Liao Yiwu: Fräulein Hallo und der Bauernkaiser

Theater:Theater Münster, Premiere:11.04.2014 (UA)Regie:Max Claessen

Seit drei Jahren lebt der chinesische Schriftsteller Liao Yiwu in Deutschland. 2012 bekam er den Friedenspreis des Deutschen Buchhandels In seiner Heimat wurde er verfolgt und inhaftiert, sein Buch „Fräulein Hallo und der Bauernkaiser“ ist in China verboten. Nun hat das Theater Münster die „Geschichten aus der chinesischen Wirklichkeit“ auf die Bühne gebracht.

Die junge Frau zuckt im Rhythmus der Technomusik. Sie trägt gepunktete Strumpfhosen, ein Bustier und eine völlig unpassende Jacke. Wenn man sie nach ihrem Namen fragt, nennt sie sich einfach Fräulein Hallo. Sie will zu einem Drink eingeladen werden. Vielleicht schläft sie für Geld mit fremden Männern, vielleicht auch nicht. Wie es so kommt. Fräulein Hallo gehört zur neuen Generation in China, sie ist 18 Jahre alt und total hip.

..........

AUFGABE 1 → Wie lautet der Satz „Seit drei Jahren lebt der chinesische Schriftsteller Liao Yiwu in Deutschland.“ aus dem Textauszug auf Englisch?
AUFGABE 2 → Wie alt ist Fräulein Hallo laut dem Textauszug?
Die Einträge stehen in keinem Zusammenhang mit dem Textauszug.

DATENZEILEN →
..........

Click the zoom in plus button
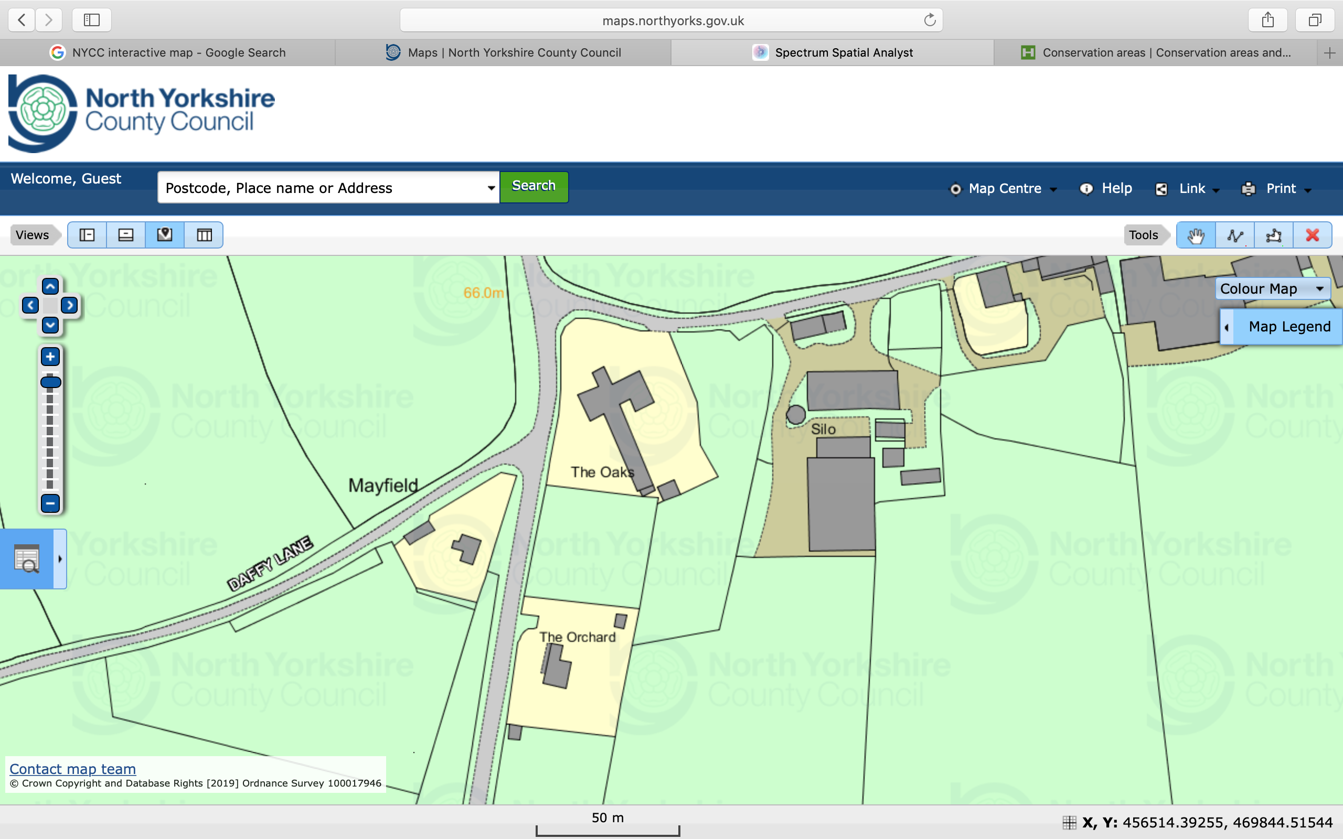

..........

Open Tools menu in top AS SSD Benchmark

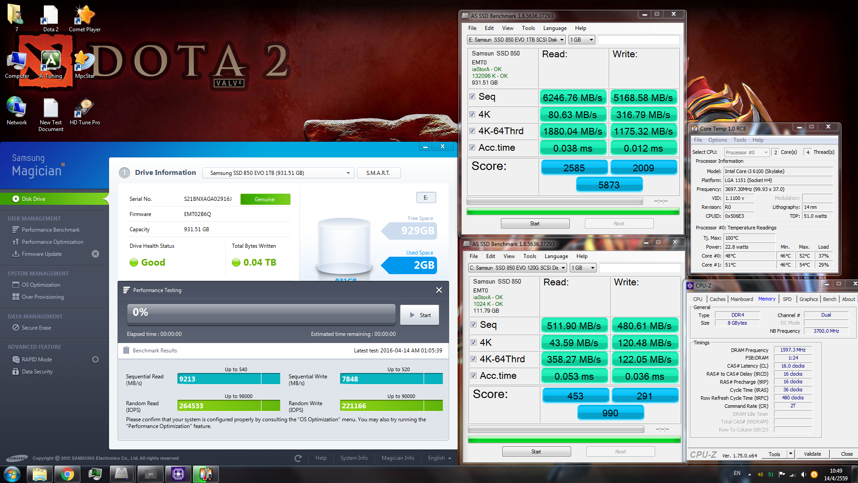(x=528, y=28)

..........

RICHTIGE ANTWORT 1 → The Chinese writer Liao Yiwu has been living in Germany for three years.

RICHTIGE ANTWORT 2 → Sie ist 18 Jahre alt.